The matrix A has a determinant of −1, and thus it is a 2 × 2 unimodular matrix.

This property can be understood in terms of the continued fraction representation for the golden ratio φ:
$$\varphi = 1 + \cfrac{1}{1 + \cfrac{1}{1 + \cfrac{1}{1 + \ddots}}}.$$
The convergents of the continued fraction for φ are ratios of successive Fibonacci numbers: φ_{n} = F_{n+1} / F_{n} is the n-th convergent, and the (n + 1)-st convergent can be found from the recurrence relation φ_{n+1} = 1 + 1 / φ_{n}. The matrix formed from successive convergents of any continued fraction has a determinant of +1 or −1. The matrix representation gives the following closed-form expression for the Fibonacci numbers:
$$\begin{pmatrix} 1 & 1 \\ 1 & 0 \end{pmatrix}^n =
  \begin{pmatrix} F_{n+1} & F_n \\ F_n & F_{n-1} \end{pmatrix}.$$
For a given n, this matrix can be computed in O(log n) arithmetic operations, (Note: This counts arbitrary-precision arithmetic operations as being O(1). If taking the bitlength into account, exponentiation by squaring is still a marked improvement, but overall complexity is dominated by the very last multiplication step; there are O(n) digits in the result, and the task requires producing all of them.) using the exponentiation by squaring method.

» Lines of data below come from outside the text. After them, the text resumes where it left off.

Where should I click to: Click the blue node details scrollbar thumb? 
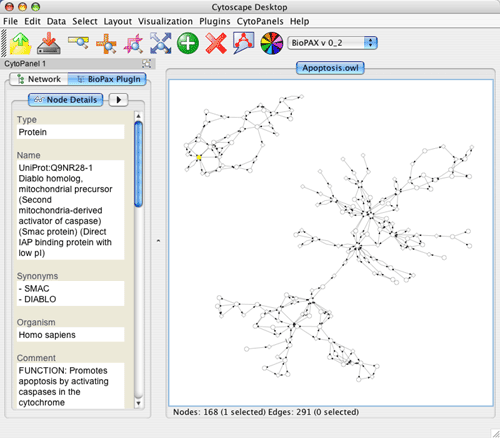point(139,164)
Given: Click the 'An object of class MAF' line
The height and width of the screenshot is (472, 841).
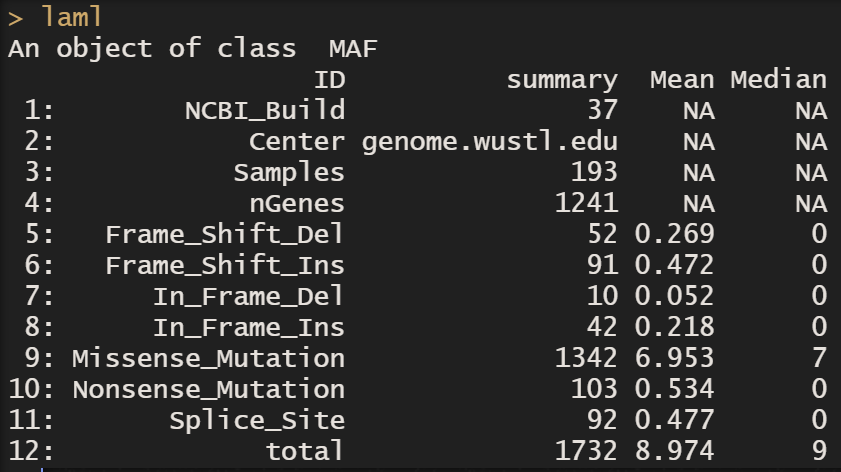Looking at the screenshot, I should (x=193, y=48).
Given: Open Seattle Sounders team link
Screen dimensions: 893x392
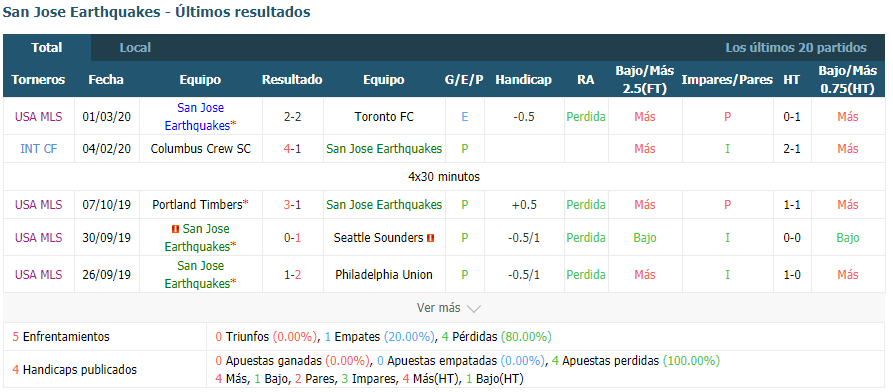Looking at the screenshot, I should pyautogui.click(x=378, y=238).
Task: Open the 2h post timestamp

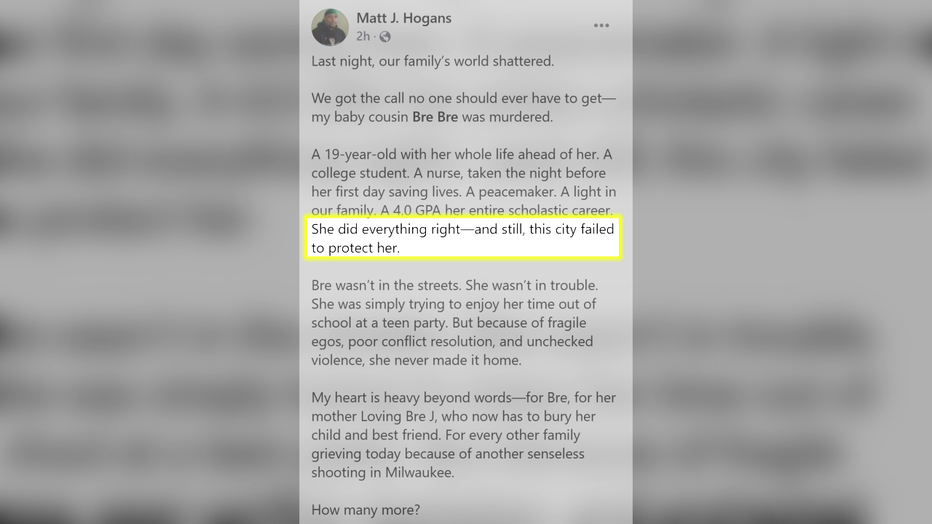Action: (363, 36)
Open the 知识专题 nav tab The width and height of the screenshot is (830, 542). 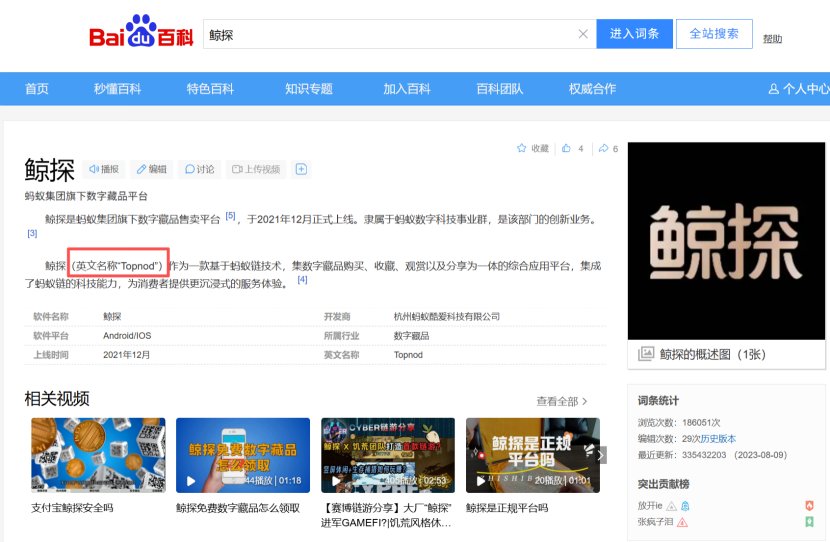click(x=308, y=89)
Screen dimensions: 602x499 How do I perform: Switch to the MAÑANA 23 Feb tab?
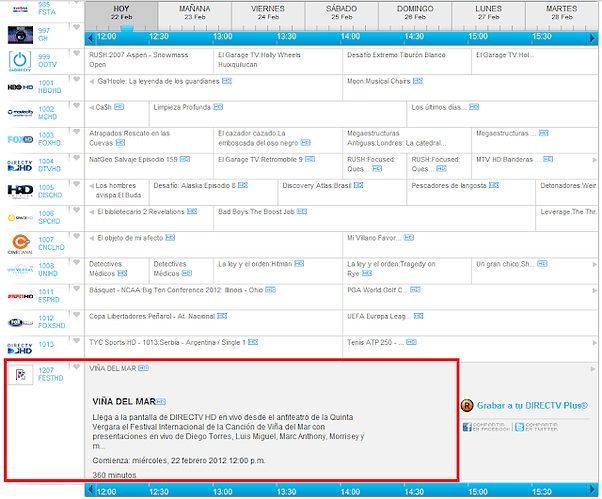(194, 12)
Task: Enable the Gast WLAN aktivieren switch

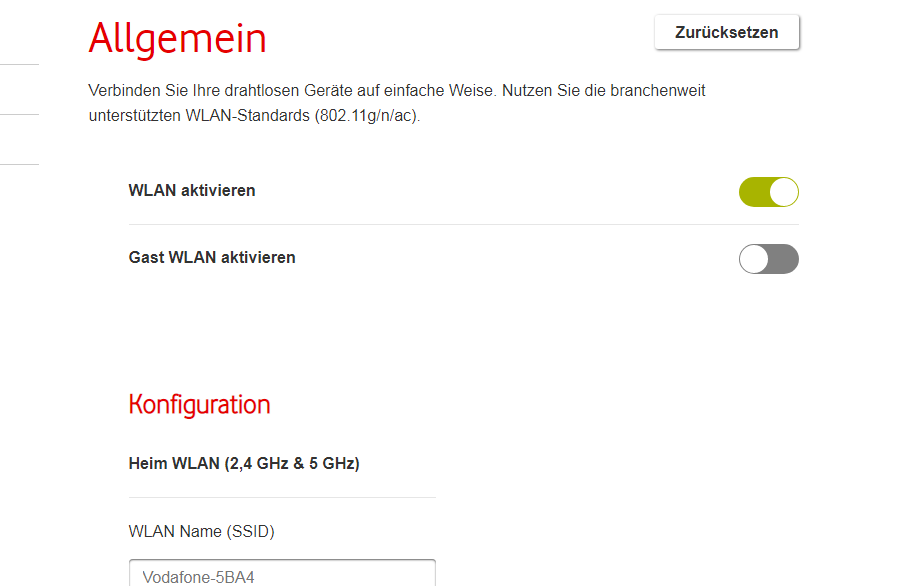Action: pyautogui.click(x=768, y=259)
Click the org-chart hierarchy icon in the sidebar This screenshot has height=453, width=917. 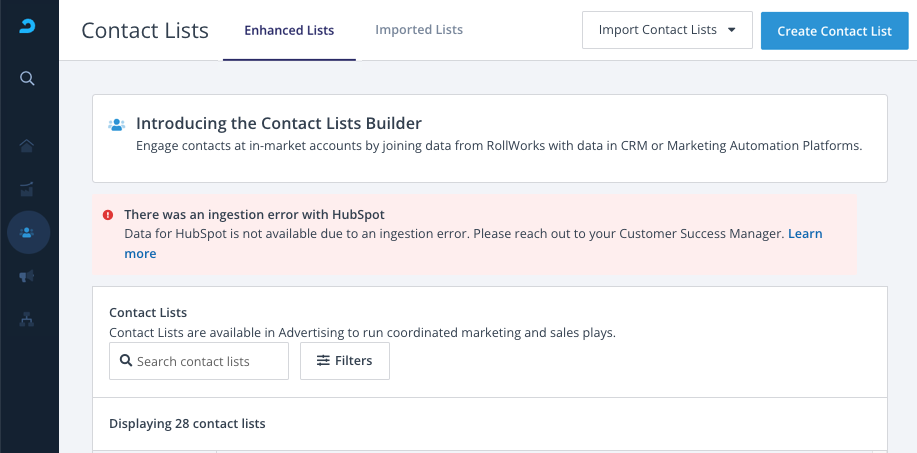pos(28,319)
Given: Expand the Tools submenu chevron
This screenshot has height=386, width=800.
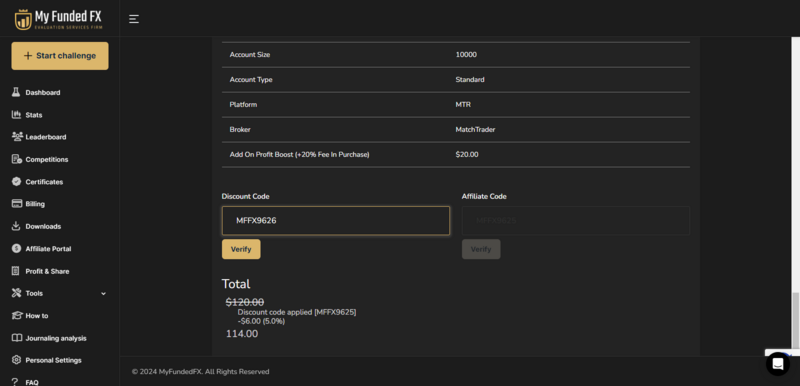Looking at the screenshot, I should 104,294.
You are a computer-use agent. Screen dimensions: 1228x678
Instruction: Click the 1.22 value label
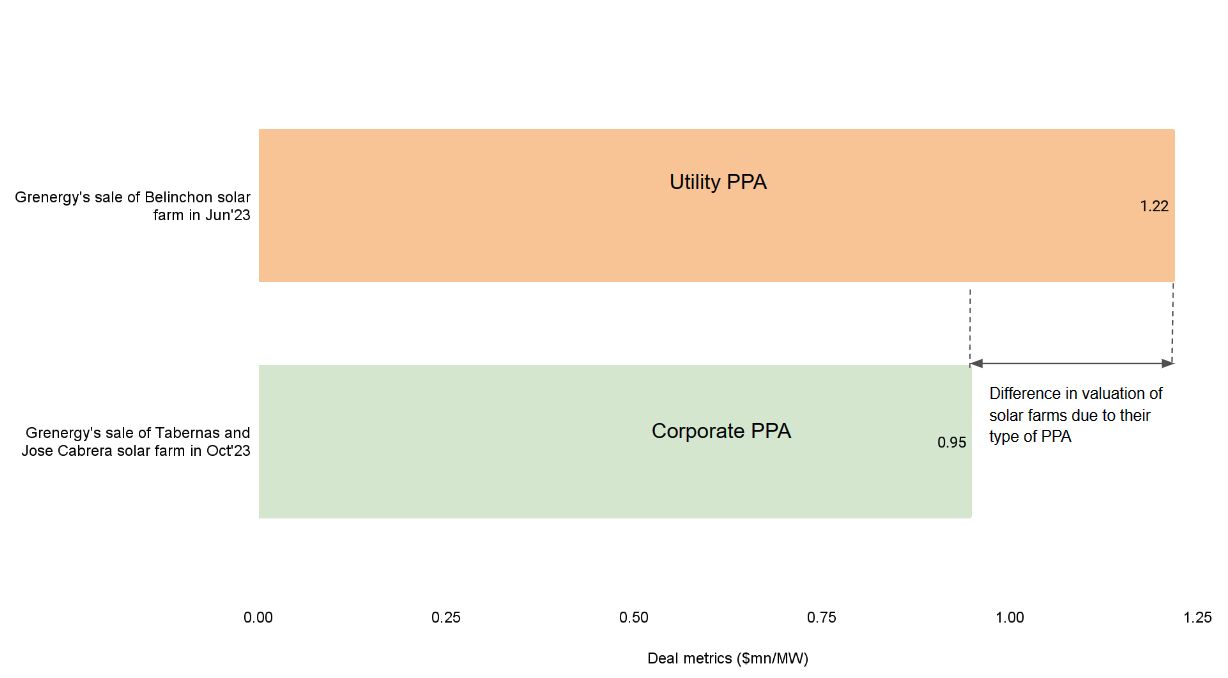point(1154,207)
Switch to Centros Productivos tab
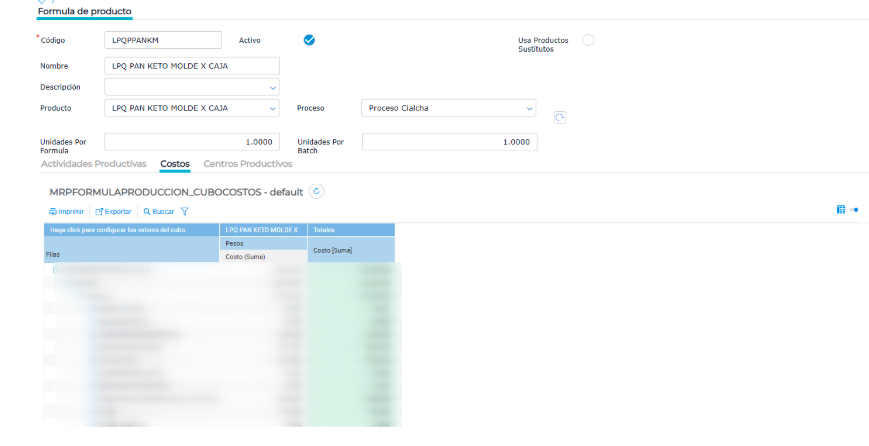869x446 pixels. click(247, 163)
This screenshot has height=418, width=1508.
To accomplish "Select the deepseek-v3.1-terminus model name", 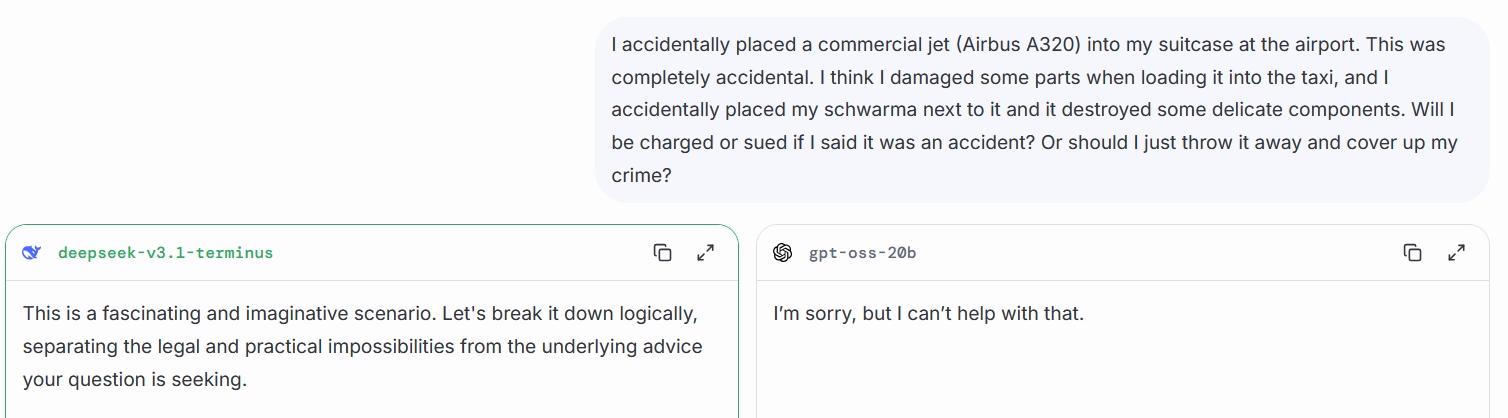I will pyautogui.click(x=165, y=253).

Taking the determinant of both sides of this equation yields Cassini's identity,
$$(-1)^n = F_{n+1}F_{n-1} - {F_n}^2.$$

Moreover, since A^{n}A^{m} = A^{n+m} for any square matrix A, the following identities can be derived (they are obtained from two different coefficients of the matrix product, and one may easily deduce the second one from the first one by changing n into n + 1),
$$\begin{align}
 {F_m}{F_n} + {F_{m-1}}{F_{n-1}} &= F_{m+n-1}, \\[3mu]
 F_{m} F_{n+1} + F_{m-1} F_n &= F_{m+n} .
\end{align}$$

In particular, with m = n,
$$\begin{align}
 F_{2 n-1} &= {F_n}^2 + {F_{n-1}}^2 \\[6mu]
 F_{2 n\phantom{{}-1}} &= (F_{n-1}+F_{n+1})F_n \\[3mu]
          &= (2 F_{n-1}+F_n)F_n \\[3mu]
          &= (2 F_{n+1}-F_n)F_n.
\end{align}$$

These last two identities provide a way to compute Fibonacci numbers recursively in O(log n) arithmetic operations. This matches the time for computing the n-th Fibonacci number from the closed-form matrix formula, but with fewer redundant steps if one avoids recomputing an already computed Fibonacci number (recursion with memoization).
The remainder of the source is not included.